Secondo le previsioni Confcommercio, quest’anno i consumi delle famiglie cresceranno dello 0,9% rispetto all’1% del 2010; per il 2012, la previsione di crescita è dell’1,5%. Nel 2013 si stima che i consumi aumenteranno dell’1,1%. Quanto ai prezzi al consumo, spiega Confcommercio, il tasso d’inflazione "raggiungerà quest’anno il 2,7%, a causa degli incrementi dei corsi delle materie prime, energetiche e non energetiche. Ciò determinerà un appiattimento della dinamica dei consumi".

"Anche Confcommercio conferma, oggi, i gravissimi dati relativi alla caduta verticale del potere di acquisto delle famiglie. In realtà un crollo ancora sottostimato da Confcommercio: secondo le stime dell’Osservatorio Nazionale Federconsumatori, infatti, la contrazione del potere di acquisto delle famiglie dal 2007 ad oggi è stata di ben il -9,6%. Un dato confermato dall’andamento dei consumi che, negli ultimi 3 anni, sono diminuiti del -6,5%": è quanto affermano Federconsumatori e Adusbef di fronte ai dati resi noti da Confcommercio, sottolineando che la situazione peggiorerà a causa dei rincari complessivamente previsti per quest’anno.

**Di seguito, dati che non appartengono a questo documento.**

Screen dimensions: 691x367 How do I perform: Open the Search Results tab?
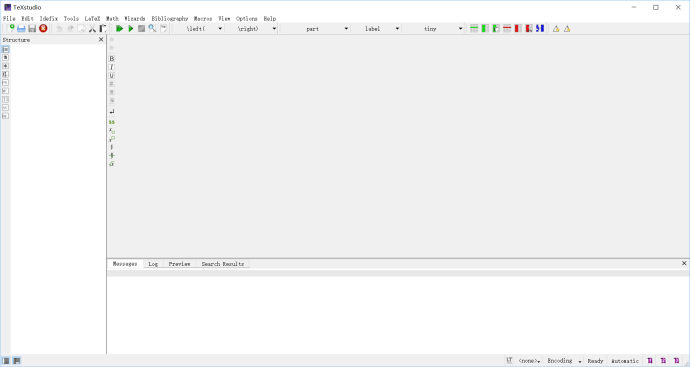pyautogui.click(x=223, y=264)
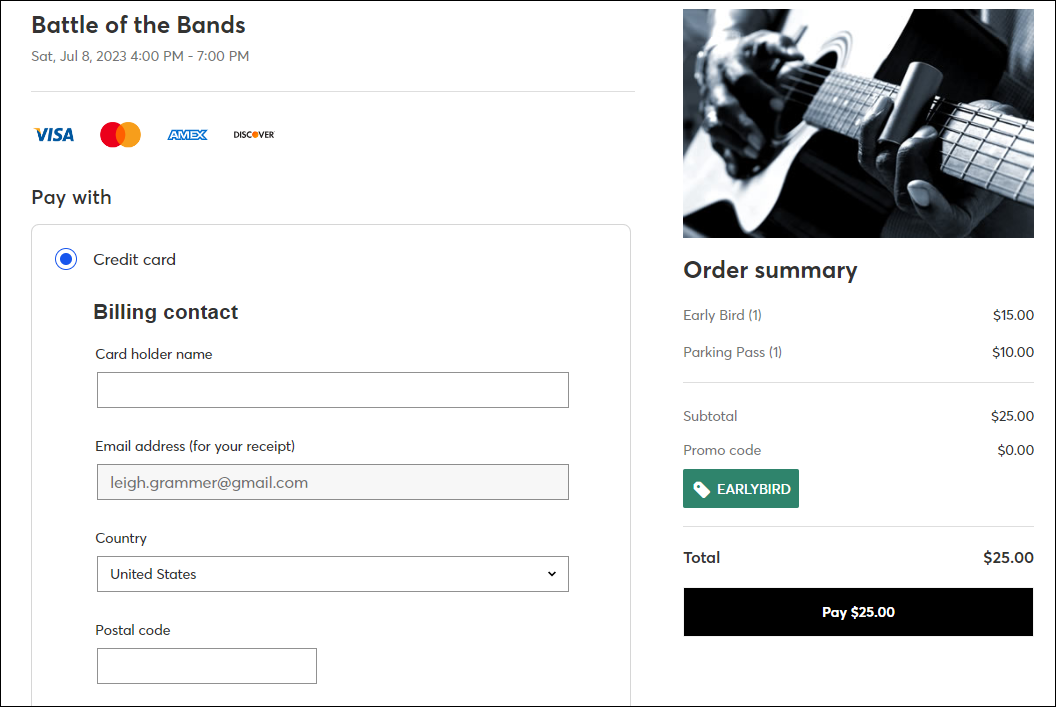
Task: Click the Visa card logo
Action: [x=54, y=135]
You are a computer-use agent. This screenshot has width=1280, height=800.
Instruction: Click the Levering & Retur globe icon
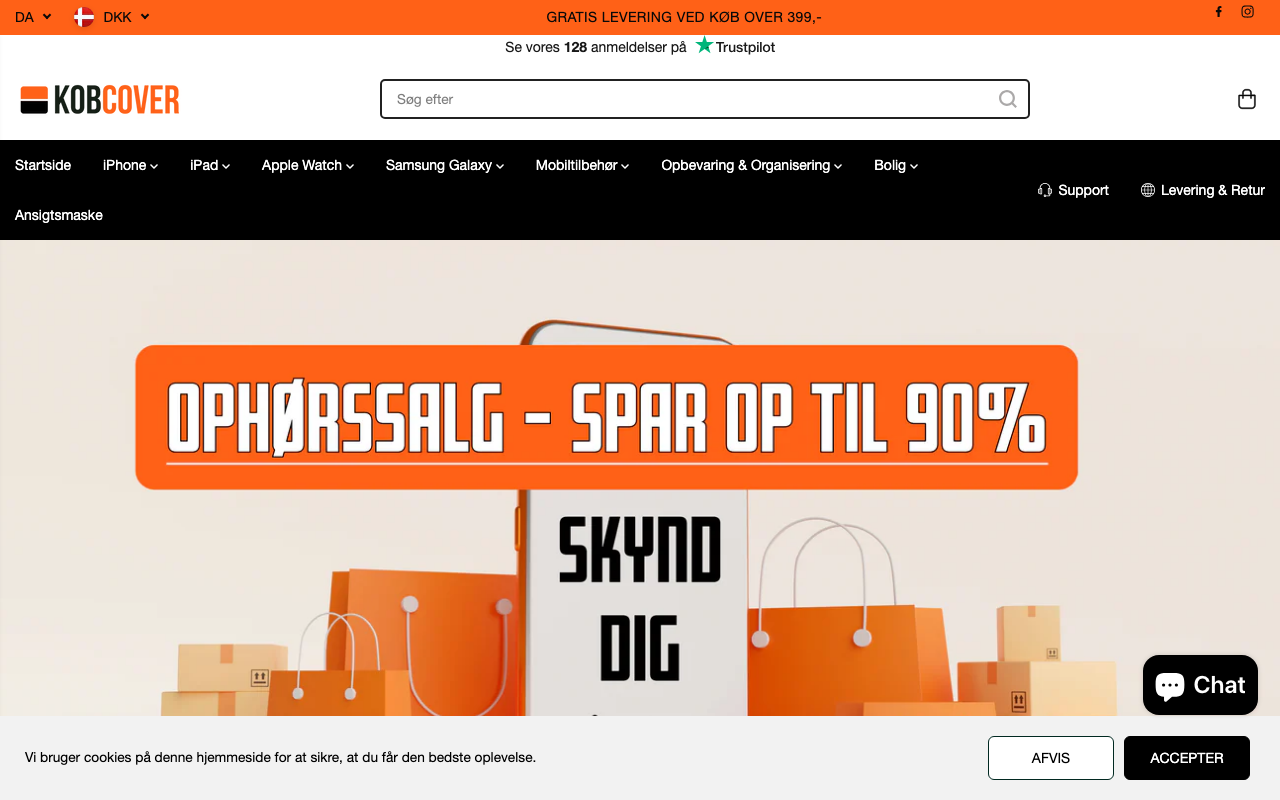(x=1148, y=190)
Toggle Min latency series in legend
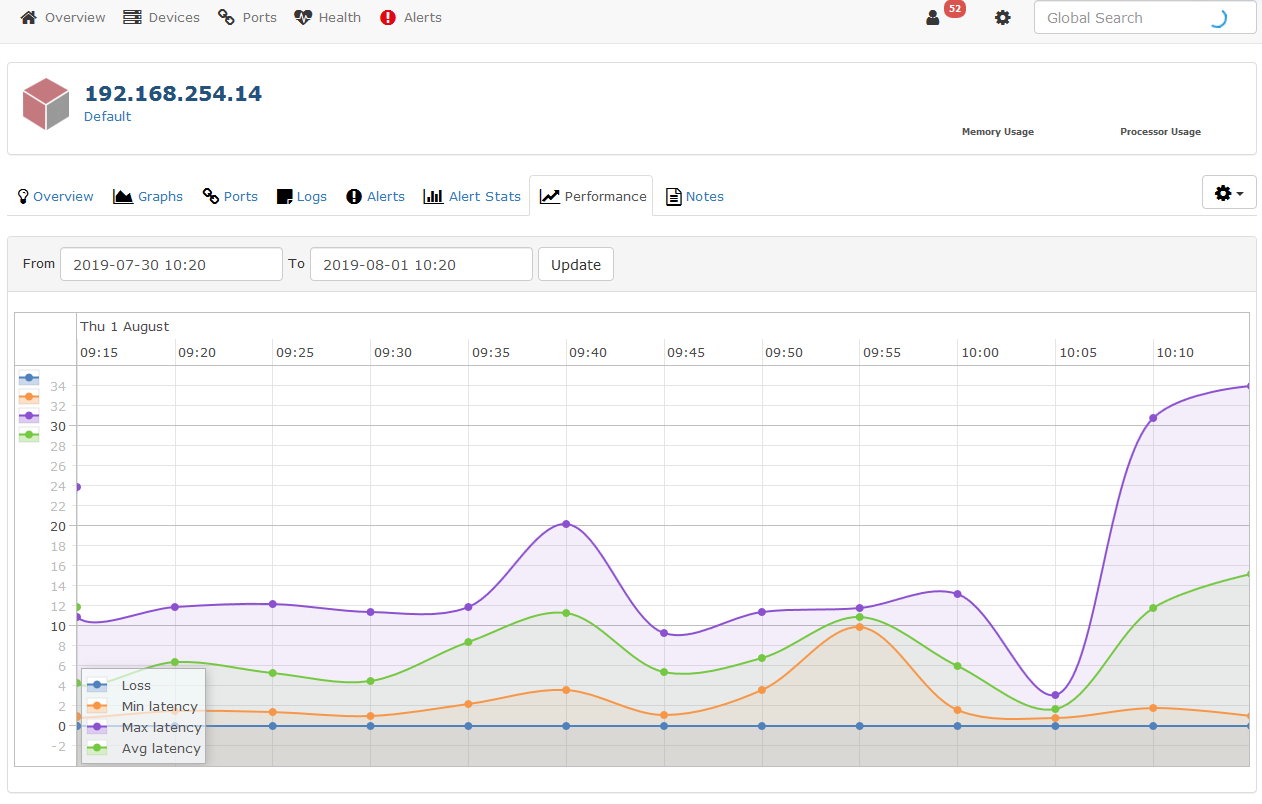The width and height of the screenshot is (1262, 804). click(x=159, y=707)
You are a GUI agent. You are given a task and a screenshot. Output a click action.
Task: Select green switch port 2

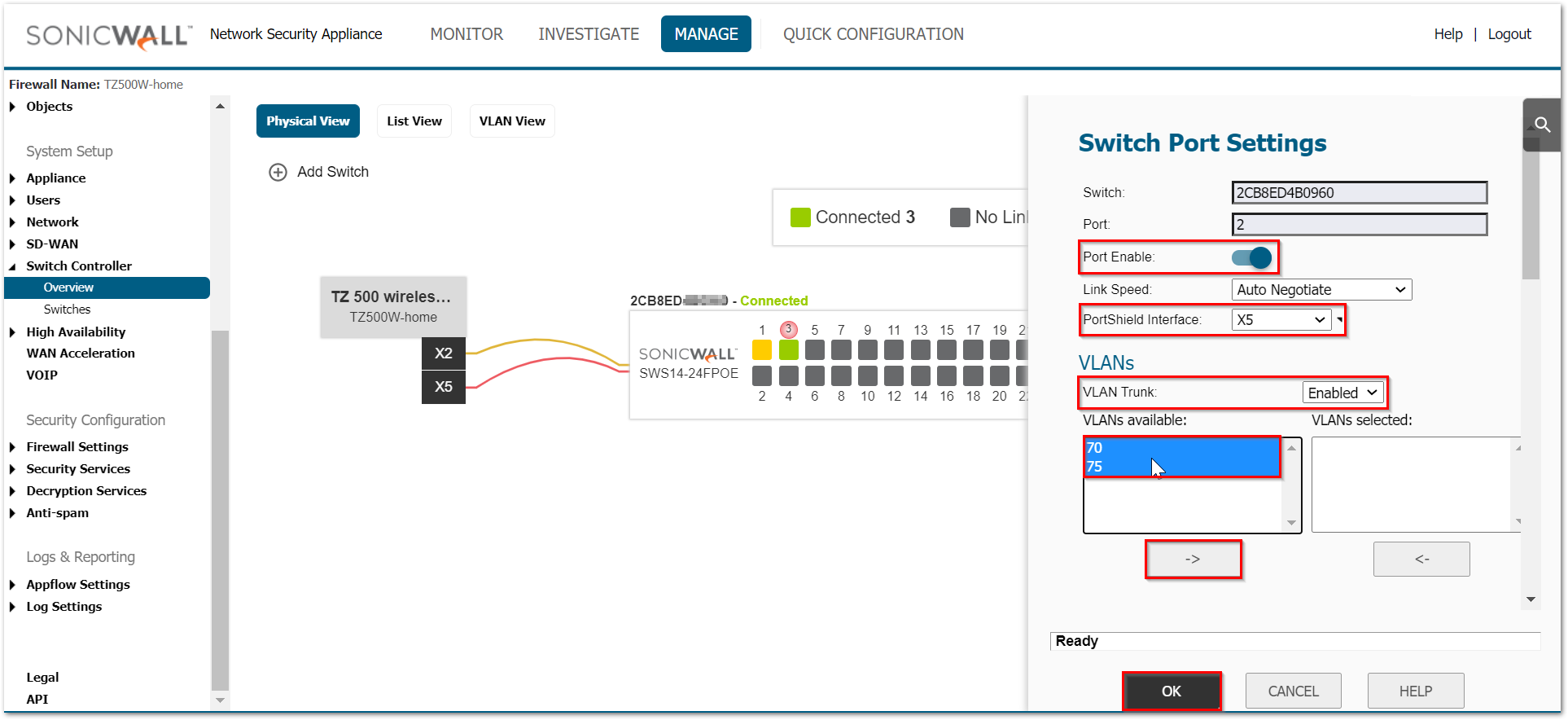point(788,350)
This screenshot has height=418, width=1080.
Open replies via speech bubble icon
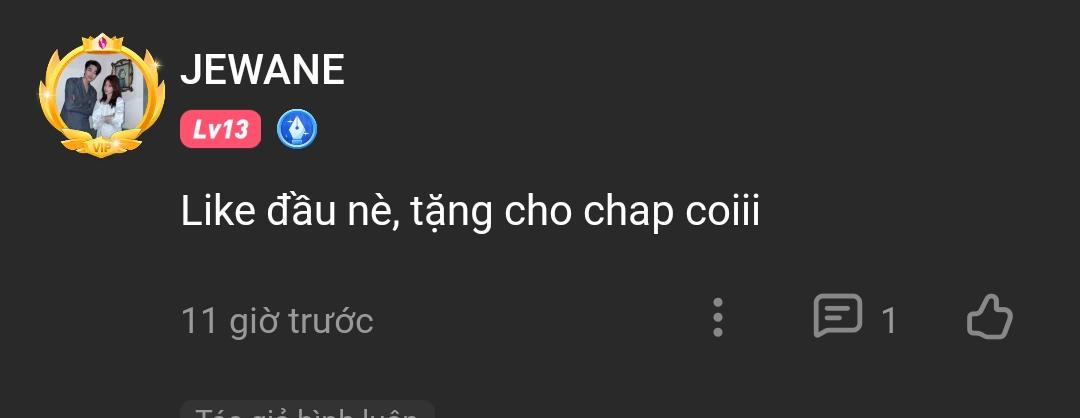pyautogui.click(x=838, y=316)
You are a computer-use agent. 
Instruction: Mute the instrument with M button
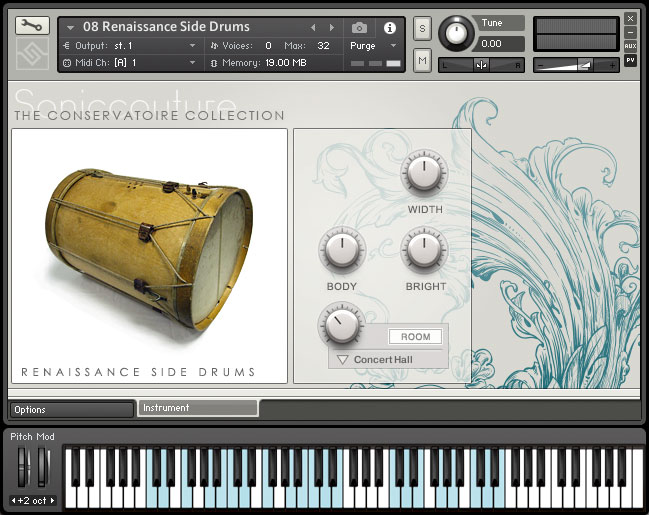point(422,60)
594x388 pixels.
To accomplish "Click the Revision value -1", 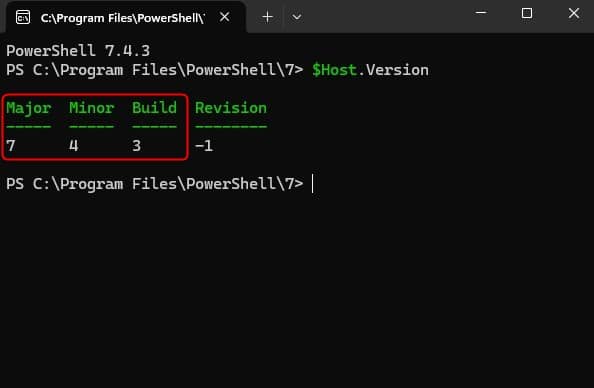I will tap(204, 146).
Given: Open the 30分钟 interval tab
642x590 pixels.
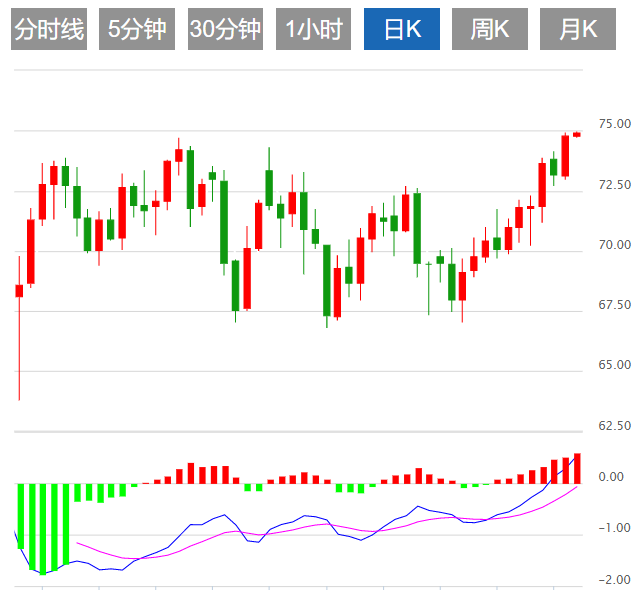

"L’inerzia del Governo in questo senso è intollerabile. È necessario agire per risollevare questa situazione prima che peggiori ulteriormente, con pesantissime ricadute non solo sulle condizioni di vita dei cittadini, ma anche sull’intera economia del Paese": queste le parole di Rosario Trefiletti ed Elio Lannutti, presidenti di Federconsumatori e Adusbef, che chiedono un sostegno alle famiglie a reddito fisso, un piano di verifiche e controlli contro la speculazione, una ripresa degli investimenti nello sviluppo tecnologico e nella ricerca.